Script readers are the gatekeepers who read the thousands of scripts that land on the desks of producers, directors, actors, production companies, studios, agents, and managers. Their job is to evaluate new screenplays all day, every day. Don’t make their job hard; make it fun. Make them sit up and take notice.
Do you think you spotted all of the errors in my opening scene? The 15 reader pet peeves I illustrated above are shockingly easy to fix, and will bring your script that much closer to making every reader recommend your script to their boss. Let’s review:
1. Characters are described in excruciating detail. Physical descriptions, including race, height, clothing, etc., matter far less than most writers think. Leave the costuming up to the costume designer. And don’t restrict the casting unless it’s VITALLY important that your character has blue eyes, or is of Korean descent. What DOES matter is the SOUL of the character. What are they LIKE? Are there a few words that get to the heart of this character’s flaws, desires, or persona?
2. Characters have androgynous names. A girl named Sam or Kyle or Devin. A guy named Stacy or Robin or Sydney. Anyone named Taylor, Casey, or Jamie. Sure, they’re perfectly lovely names. But they don’t work in scripts. Remember that the reader won’t be paying as much attention to your characters as you did, and if they’re reading multiple scripts a day (which they are), they could and will miss the character’s gender in your initial character description. You can still come up with unique, memorable names without confusing the reader.
3. Character names begin with the same letter, and/or look similar on the page. Sam, Sarah, Shari, Shannon: Sure, these might be completely different characters in your mind, but they’re really difficult to grasp for someone who might have to pick up and put down your script multiple times, and isn’t as invested in the characters as you are. Also, whether you’re using Final Draft or any other screenwriting program, you’re giving yourself an extra step every time the autofill feature tries to complete that character’s name! This tiny fix will make a big difference in the reader’s experience.

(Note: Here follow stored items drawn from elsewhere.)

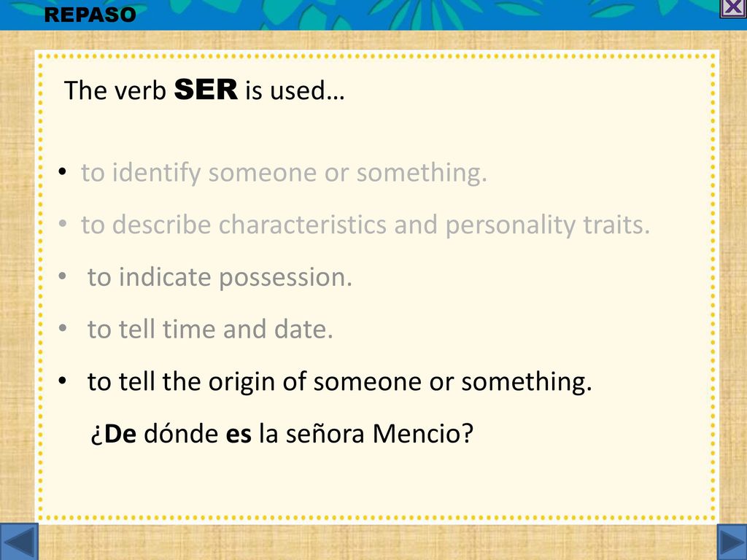This screenshot has width=747, height=560.
Task: Click the REPASO header title
Action: tap(90, 15)
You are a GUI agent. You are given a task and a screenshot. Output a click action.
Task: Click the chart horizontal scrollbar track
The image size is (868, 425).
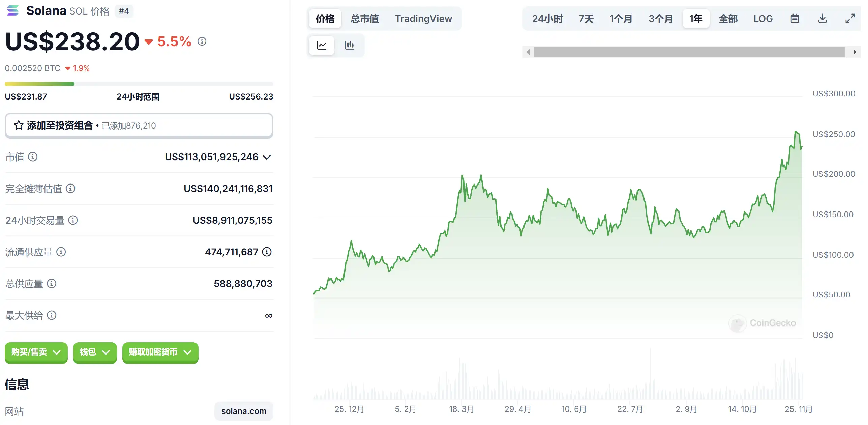(689, 52)
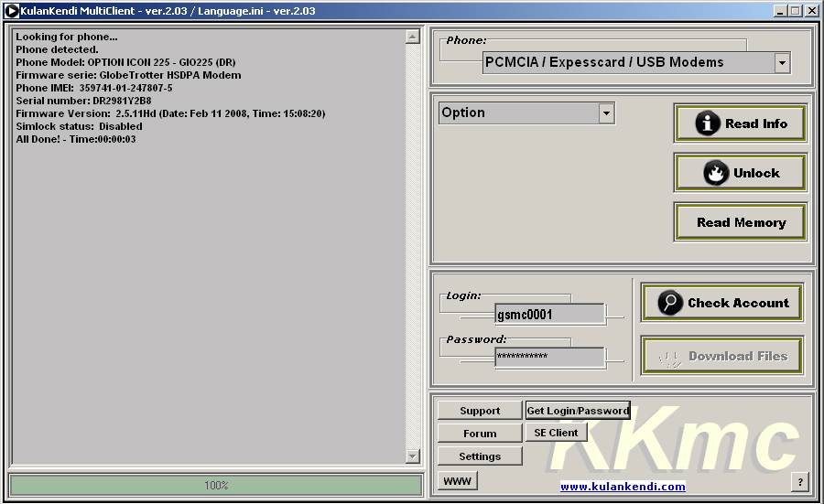This screenshot has width=824, height=504.
Task: Click the Get Login/Password button
Action: 578,411
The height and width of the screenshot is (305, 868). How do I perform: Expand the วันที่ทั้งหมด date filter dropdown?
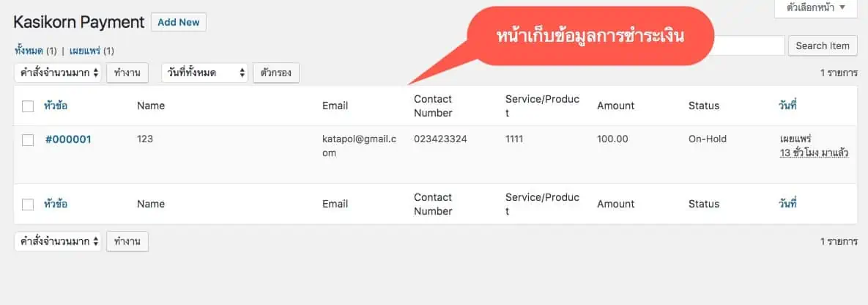pos(205,73)
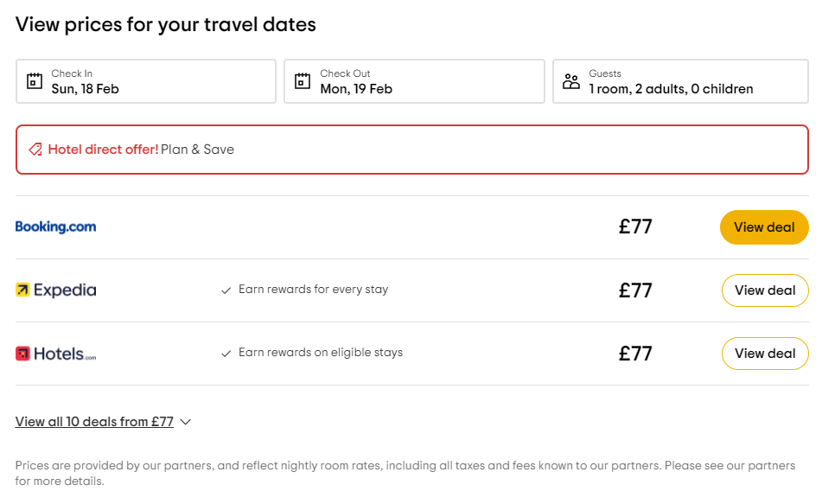Click the red offer tag icon
Viewport: 822px width, 504px height.
(x=35, y=150)
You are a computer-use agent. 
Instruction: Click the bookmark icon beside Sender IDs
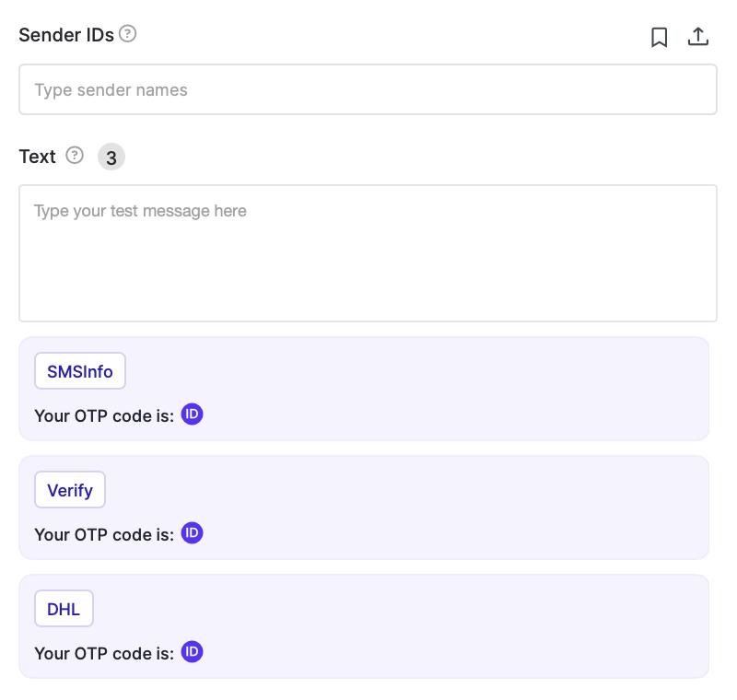pyautogui.click(x=659, y=37)
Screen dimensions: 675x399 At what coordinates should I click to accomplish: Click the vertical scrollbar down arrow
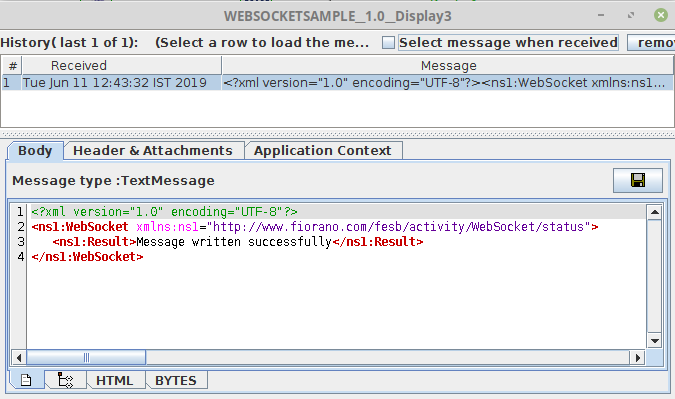(x=654, y=341)
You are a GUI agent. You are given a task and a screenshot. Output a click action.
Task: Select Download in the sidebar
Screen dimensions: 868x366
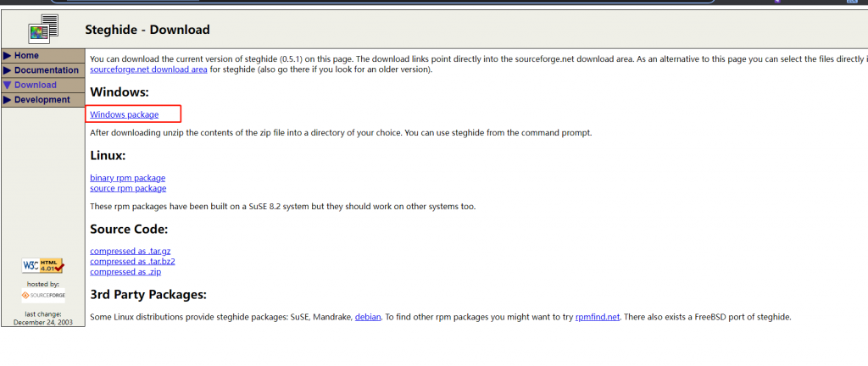36,85
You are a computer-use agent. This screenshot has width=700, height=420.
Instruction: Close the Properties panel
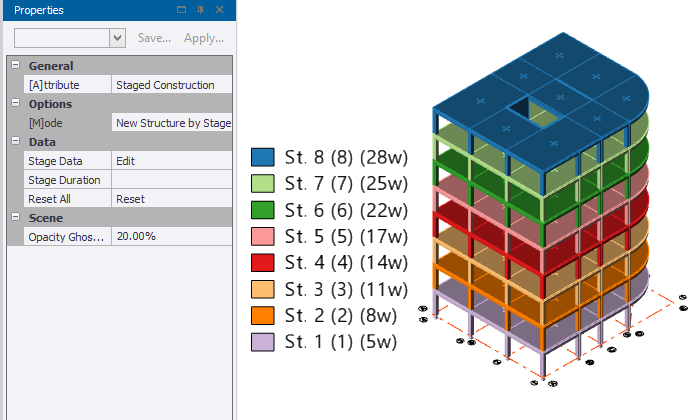(219, 9)
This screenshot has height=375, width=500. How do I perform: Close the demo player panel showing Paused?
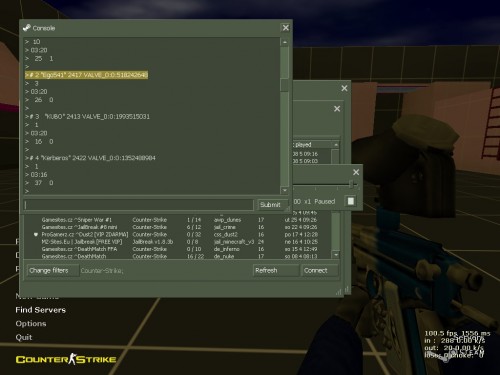tap(356, 172)
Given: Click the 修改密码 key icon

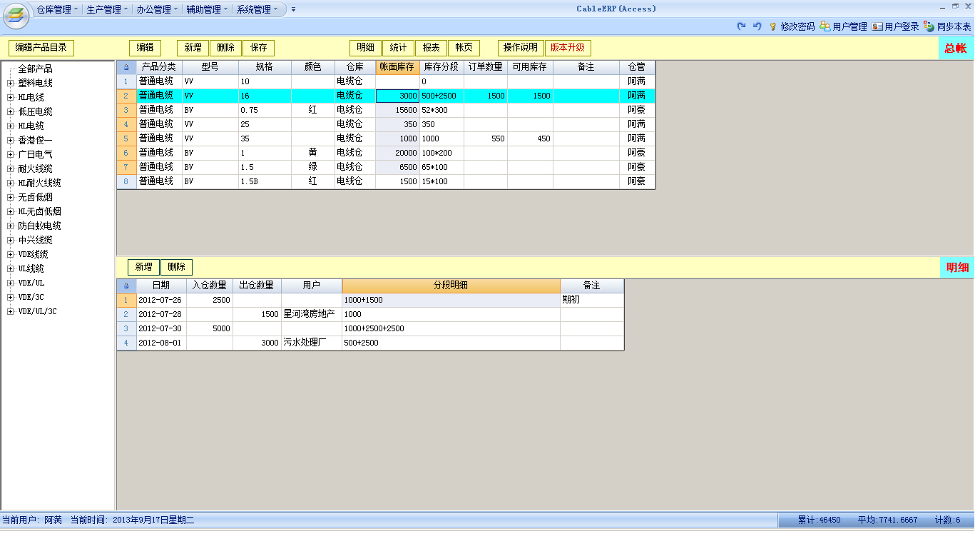Looking at the screenshot, I should coord(772,26).
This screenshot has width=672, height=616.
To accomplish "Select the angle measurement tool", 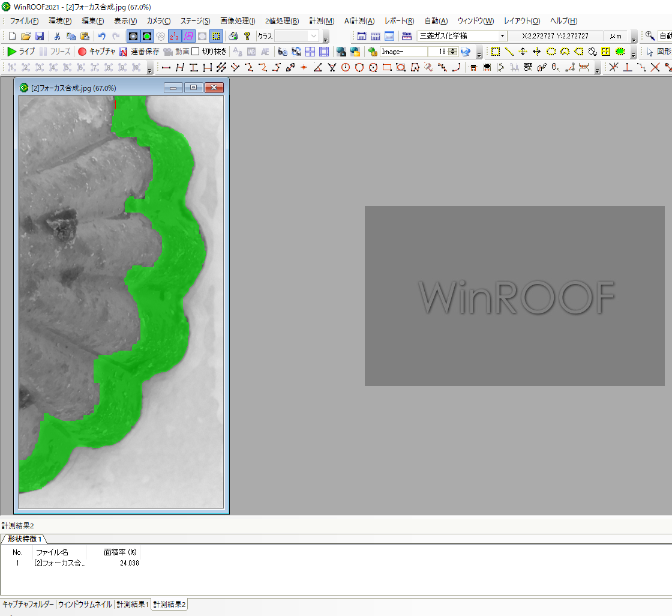I will tap(317, 67).
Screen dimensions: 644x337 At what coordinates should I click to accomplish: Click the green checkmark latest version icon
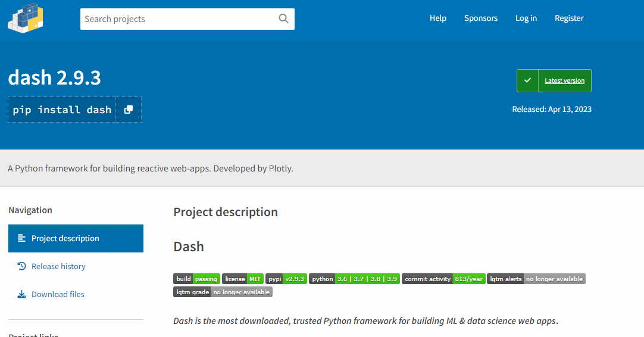[x=527, y=80]
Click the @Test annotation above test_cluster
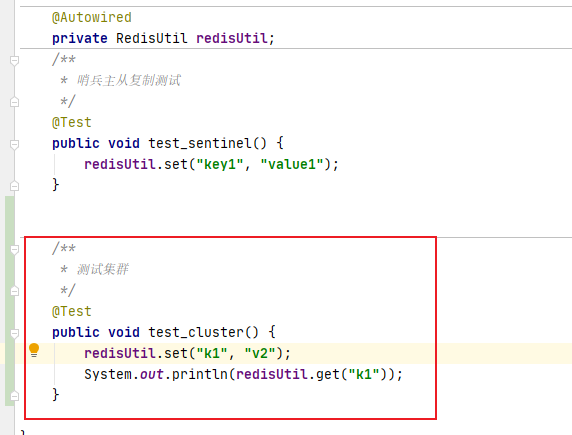 [x=72, y=311]
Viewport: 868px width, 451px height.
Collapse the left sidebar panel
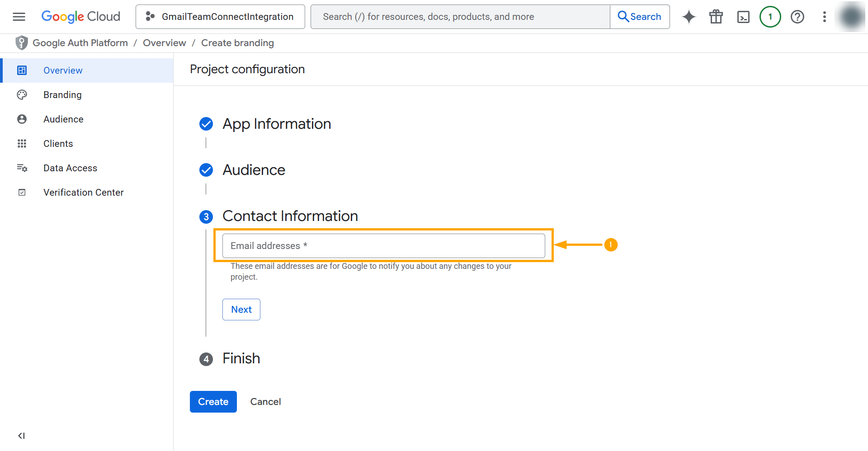[21, 436]
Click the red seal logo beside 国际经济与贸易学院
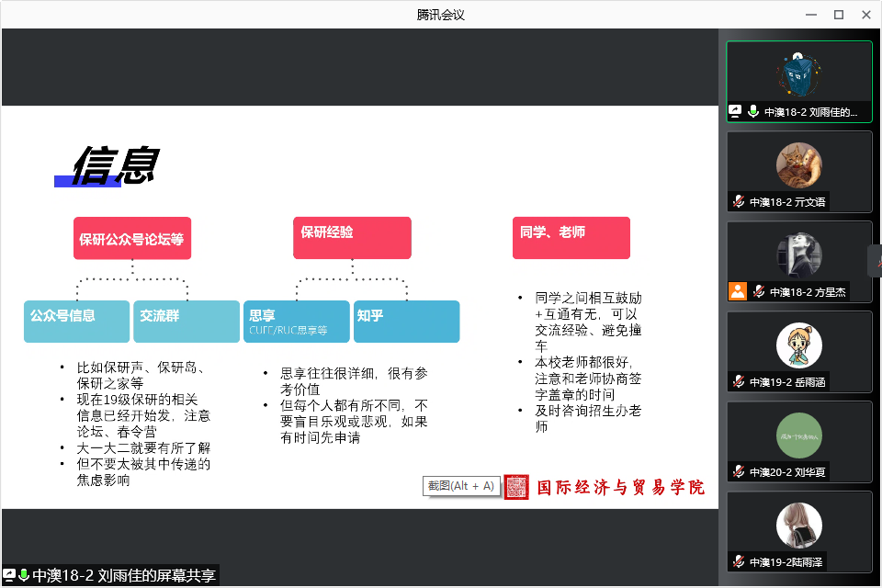The width and height of the screenshot is (882, 588). [x=516, y=487]
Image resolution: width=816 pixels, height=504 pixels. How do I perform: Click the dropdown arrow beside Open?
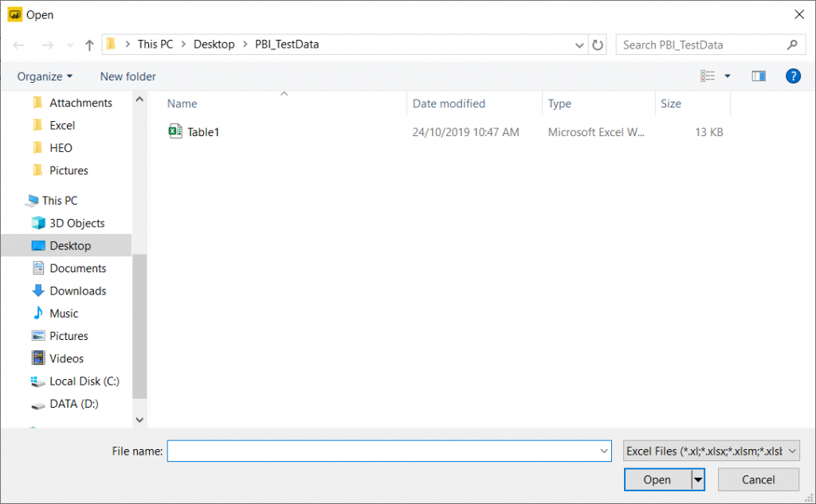(x=696, y=479)
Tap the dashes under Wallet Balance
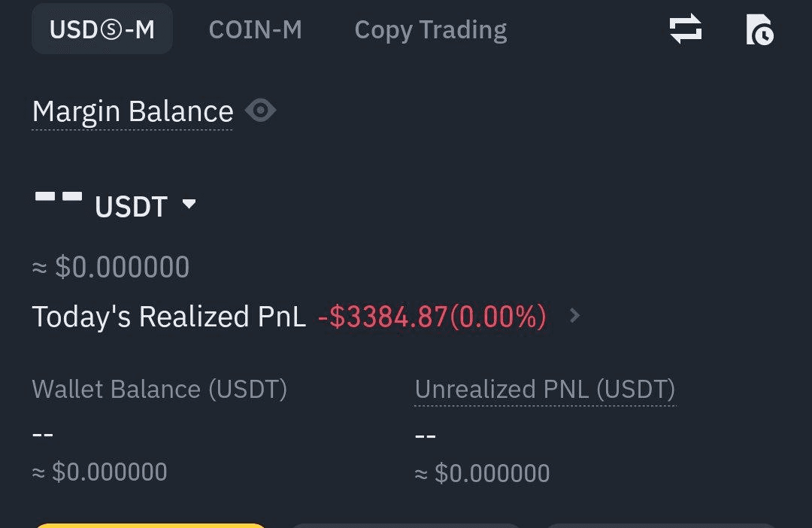812x528 pixels. [43, 434]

4. The scene begins at the very beginning of the exchange, rather than the middle. Yes, many conversations begin like this in real life. But on the page, it’s crushingly dull. Instead, enter the scene mid-conflict by jumping in as late as possible (without being confusing). Then, make sure to exit the scene before it’s all wrapped up neatly. This leaves some tension to push the reader into your next scene.
5. Typo. If you have the most amazing story in the world, of course a few typos won’t make a difference. But when we see typos right on the first page, it doesn’t give us a lot of confidence that we’re in good hands, or that you’re submitting your best work. If you’re not adept at, say, recognizing the difference between “your” and “you’re,” consider using a script proofreading service (or an eagle-eyed friend).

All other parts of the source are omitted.